How to defend your children against pro-gay lessons in the classroom

How to Defend Children in Classroom against Gay Agenda by John-Henry Westen –
As young people across North America head back to school next week parents need to attend to more than just making sure the back-to-school clothes and utensils are in place. There is an unprecedented attack on morals coming from the school.

Particularly in the area of sexuality, so-called public morality has moved outside of the realm of life-and-family-affirming principles to such an extent that a veritable anti-morality is being fed to our children. And this year there is a concerted effort to restrict parents from countering the efforts of the school to promote this anti-morality.

Both in California and Ontario pro-homosexual curricula are to be introduced into public schools forbidding parents from opting their children out from such instruction.  Even where parent opt-outs are permitted, however, some schools have resorted to instructing students to keep secret from their parents sexuality discussions held in the school.

My fellow parents, are you ready to take on the battle to save your children from the anti-morality tidal wave that is coming?  There are myriad suggested coping mechanisms –  from homeschooling, to private schooling to becoming very involved in ensuring proper education at school.

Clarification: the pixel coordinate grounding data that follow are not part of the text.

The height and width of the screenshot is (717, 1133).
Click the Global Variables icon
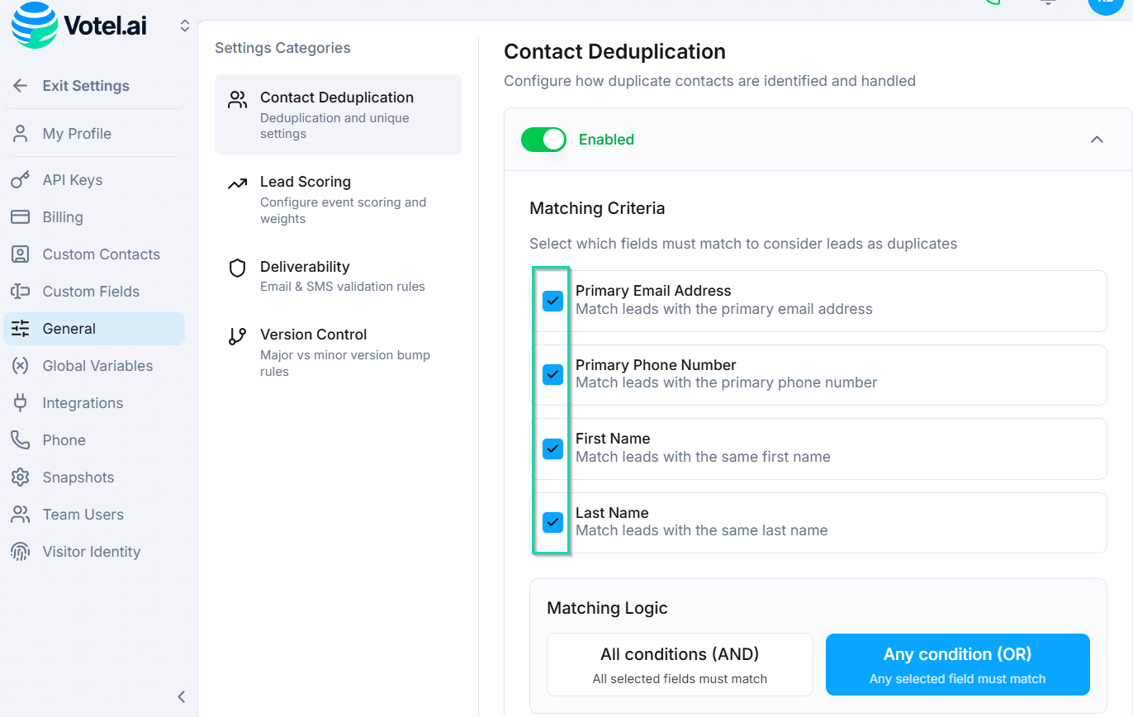click(21, 366)
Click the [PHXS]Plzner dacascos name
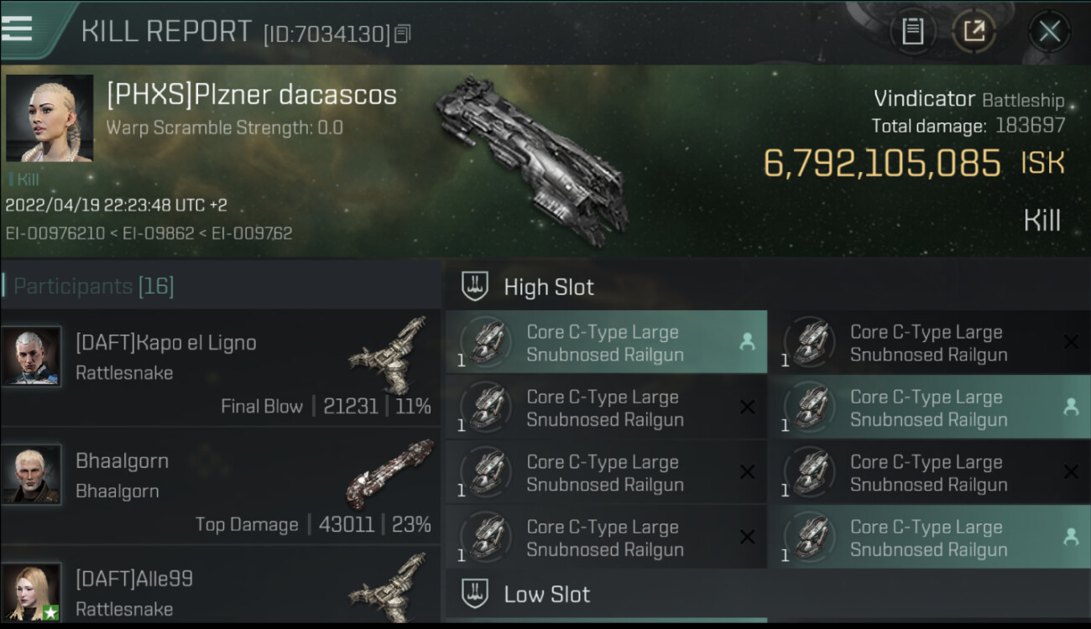This screenshot has height=629, width=1091. click(252, 95)
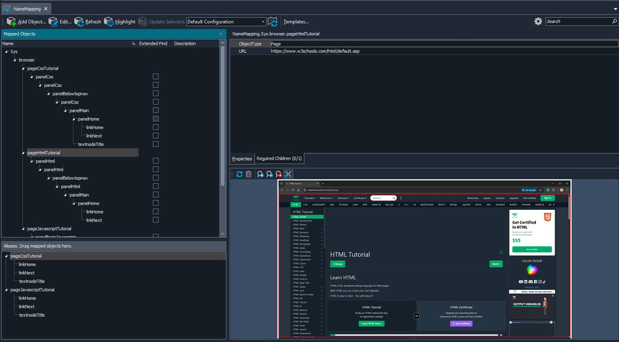Delete the preview image with trash icon
Viewport: 619px width, 342px height.
tap(249, 174)
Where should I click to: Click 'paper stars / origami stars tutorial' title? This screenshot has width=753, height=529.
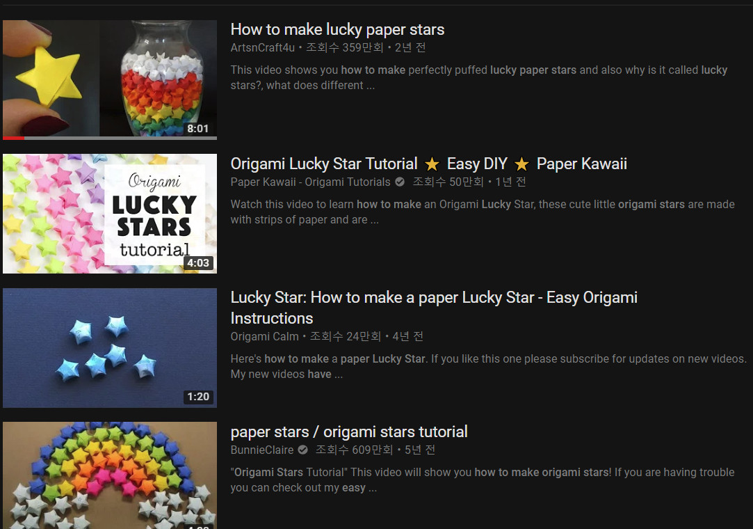tap(349, 432)

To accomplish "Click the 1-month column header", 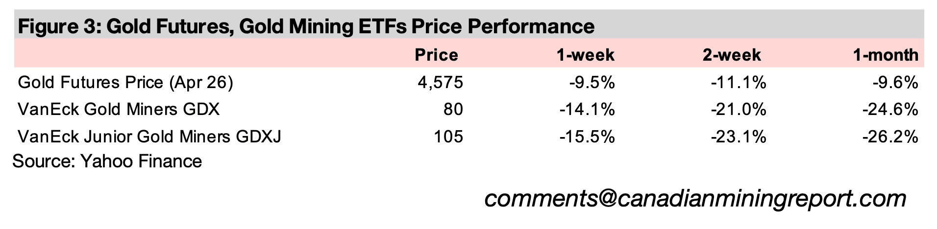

However, one thing we all need to do – at the appropriate age for our children – is give them proper education on human sexuality.  Even though research shows that nearly all parents want to be the primary sex educators for their children, there are precious few who engage in the teaching.

The moral message is a simple one that has truth and love as its foundation.  Explaining it even to pre-teens is less difficult then some suspect.  And from the basis of the simplest explanation, more detail can be added at appropriate age levels.

Here are some suggested thoughts to convey:
Explain that God made us, made our bodies and designed us so that a husband and wife would come together in a special embrace called ‘sex’ which God uses to bless us with children.  That embrace God designed only for inside marriage of a man and a woman.  He does not restrict it to be mean, but only so that we will be healthy and happy and ultimately with Him in heaven forever.

Some people decide to use that special embrace outside of marriage and it ends up hurting them.  Diseases (STDs) come to the body when the embrace is misused like that, and sadness (emotional trauma) too.  Sometimes when children are born from these embraces their moms or dads are missing since they were not married.

Diseases come to the body too when two men try to make that special embrace.  It is harmful to their bodies, to their emotions and also to their souls.  And because we love everyone, we will tell them lovingly and kindly that this embrace outside of marriage or else man-to-man or woman-to-woman is harmful for the body and soul.

Sometimes people don’t like to be told what they are doing is wrong though.  Just like when Mom tells you, you can’t play by the side of the cliff, she’s not saying that to be unkind – or so you won’t have fun.  Even though you may want to play there, she knows it is dangerous and tells you to come away because she loves you.

In just the same way we say that sex outside of marriage, or between two men or two women is wrong.  Because we love all people we tell them that embrace outside of the way God our creator intended it is harmful for their bodies and souls.